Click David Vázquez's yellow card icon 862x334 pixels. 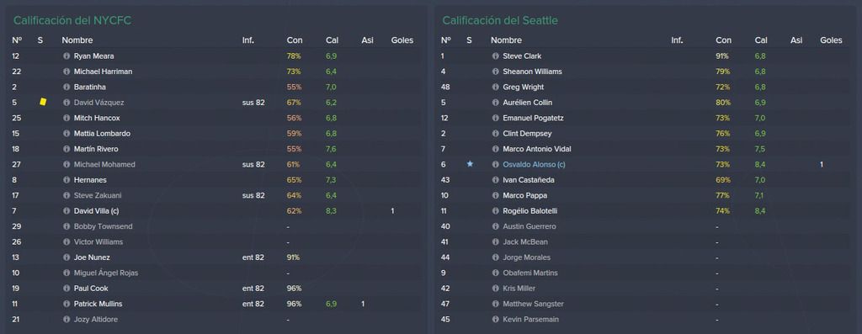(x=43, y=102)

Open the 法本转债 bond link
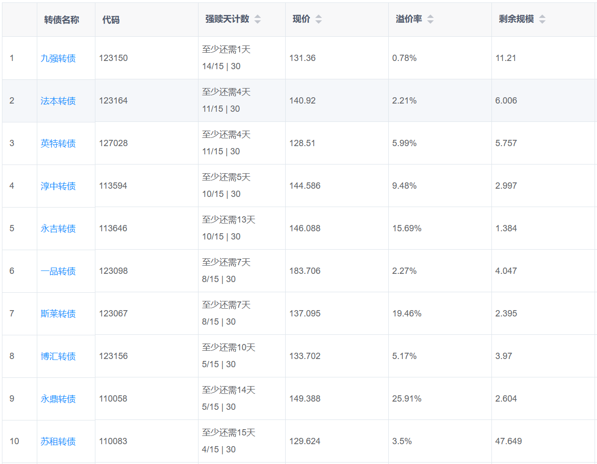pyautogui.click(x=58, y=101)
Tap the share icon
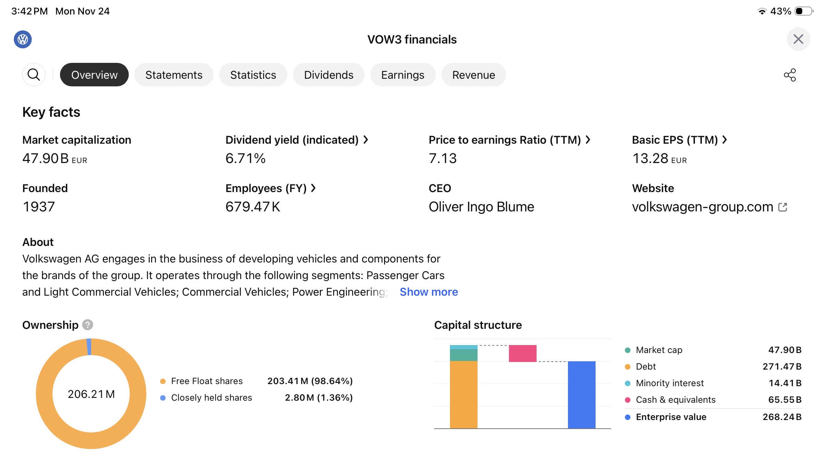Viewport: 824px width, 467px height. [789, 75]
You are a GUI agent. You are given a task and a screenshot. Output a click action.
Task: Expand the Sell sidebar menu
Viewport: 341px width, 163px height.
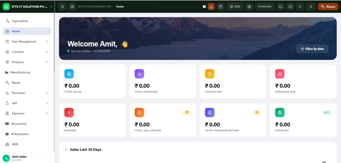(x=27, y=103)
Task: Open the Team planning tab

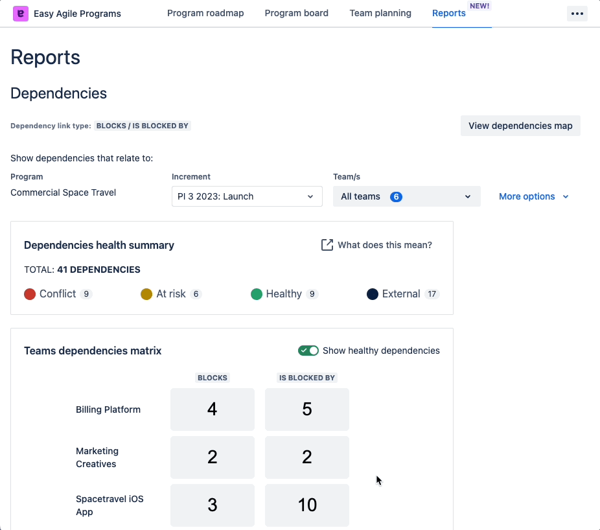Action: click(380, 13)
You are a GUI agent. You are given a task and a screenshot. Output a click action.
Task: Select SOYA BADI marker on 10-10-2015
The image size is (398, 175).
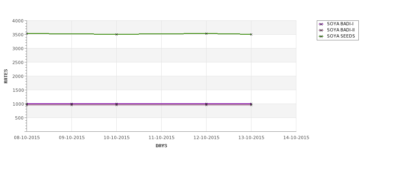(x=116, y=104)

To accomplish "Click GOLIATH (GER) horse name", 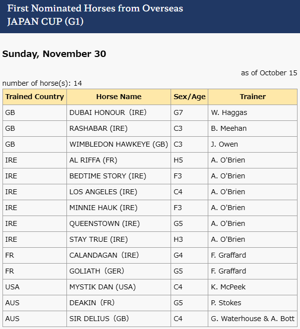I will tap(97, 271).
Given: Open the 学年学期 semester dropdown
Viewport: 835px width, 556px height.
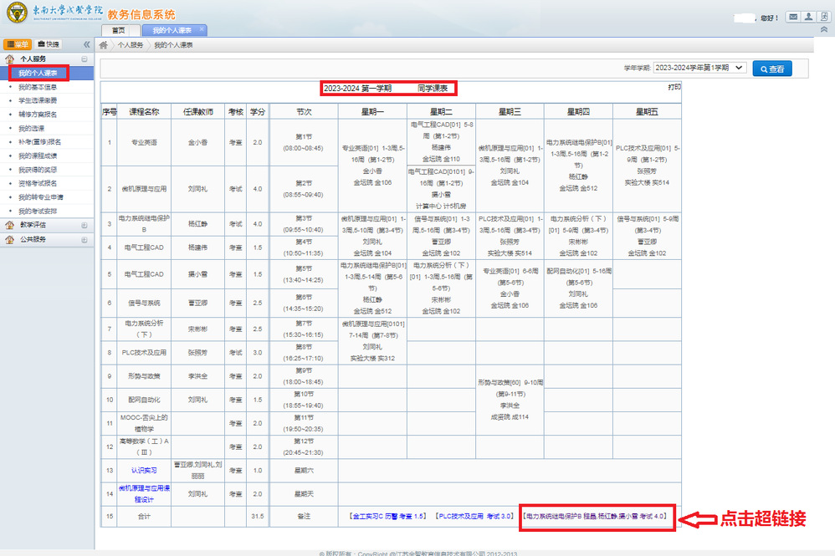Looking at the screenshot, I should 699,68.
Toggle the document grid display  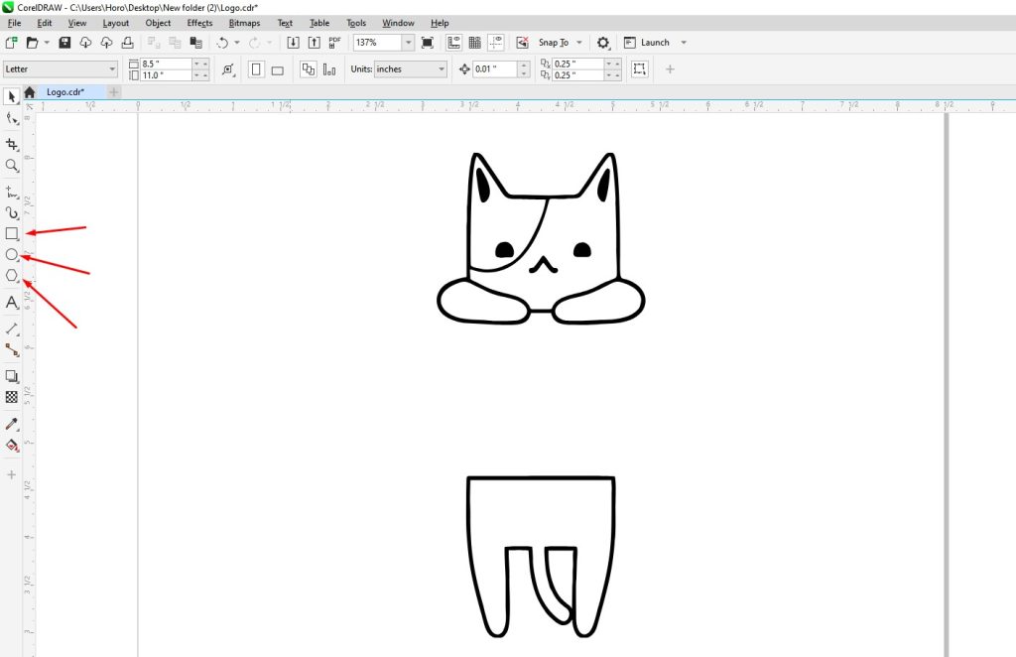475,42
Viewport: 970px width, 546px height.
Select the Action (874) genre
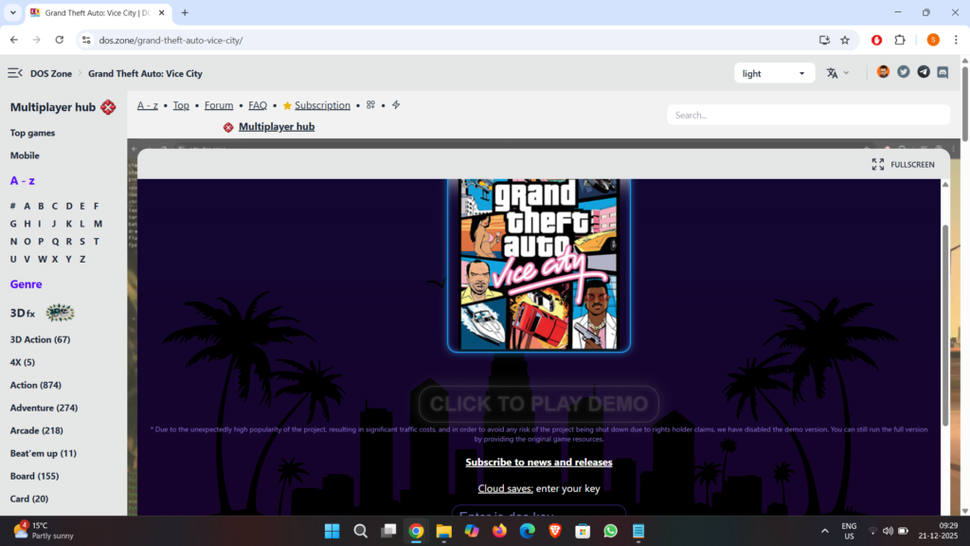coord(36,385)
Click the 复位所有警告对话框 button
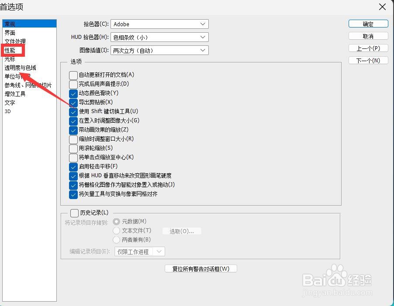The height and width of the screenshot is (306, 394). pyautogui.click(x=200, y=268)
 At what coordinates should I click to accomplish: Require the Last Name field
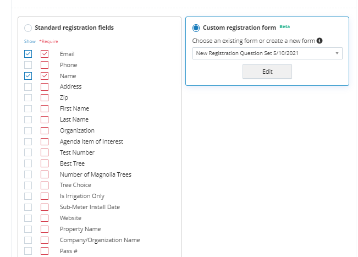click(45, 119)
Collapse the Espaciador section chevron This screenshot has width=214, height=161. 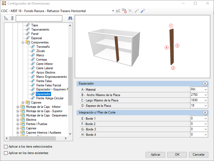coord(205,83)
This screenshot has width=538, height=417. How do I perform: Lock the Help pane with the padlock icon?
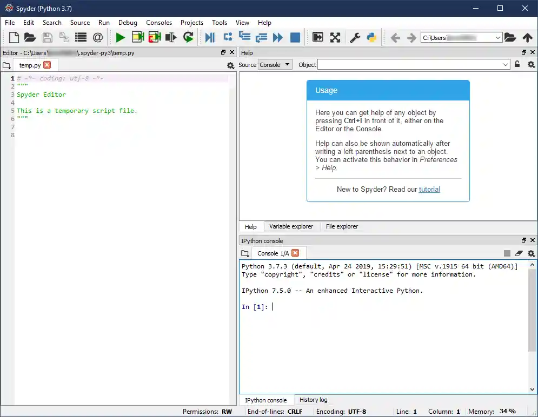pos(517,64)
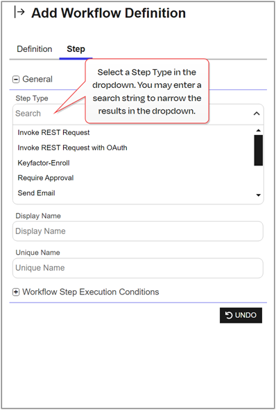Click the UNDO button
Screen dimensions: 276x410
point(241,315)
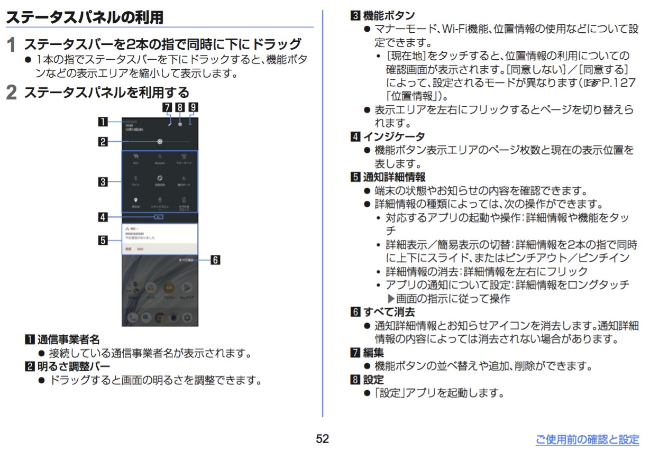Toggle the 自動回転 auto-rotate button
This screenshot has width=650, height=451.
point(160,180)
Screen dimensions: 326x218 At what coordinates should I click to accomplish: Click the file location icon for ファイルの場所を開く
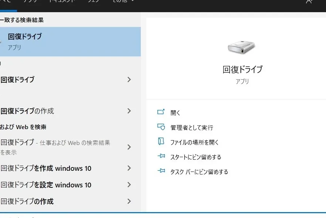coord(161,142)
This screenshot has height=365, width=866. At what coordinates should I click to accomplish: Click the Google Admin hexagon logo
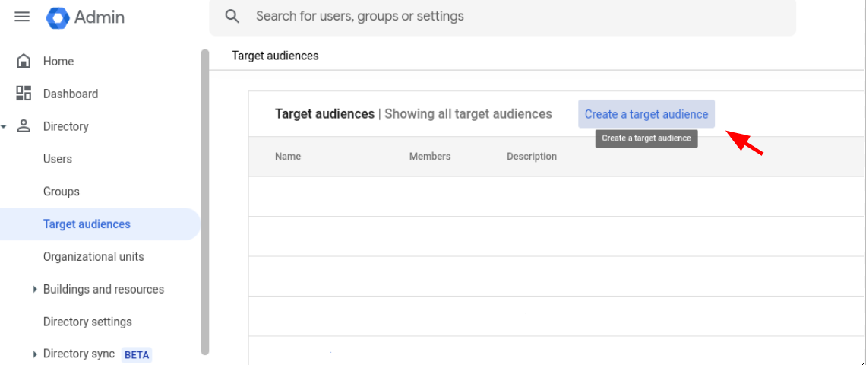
--*--
● **TO DO**: Your answer is the exact run of lines above from the one with "Tap the share icon" through the one with "Task: Select SOYA BADI marker on 10-10-2015", both ends included, minus any picture.

● **TASK RESULT**:
Tap the share icon
Viewport: 824px width, 467px height. [789, 75]
You are a GUI agent. You are given a task and a screenshot. Output a click action.
Task: Expand the Sell sidebar menu
Viewport: 341px width, 163px height.
(x=27, y=103)
Task: Open the Team planning tab

Action: click(380, 13)
You are a GUI agent. You are given a task and a screenshot. Output a click action.
Task: Select SOYA BADI marker on 10-10-2015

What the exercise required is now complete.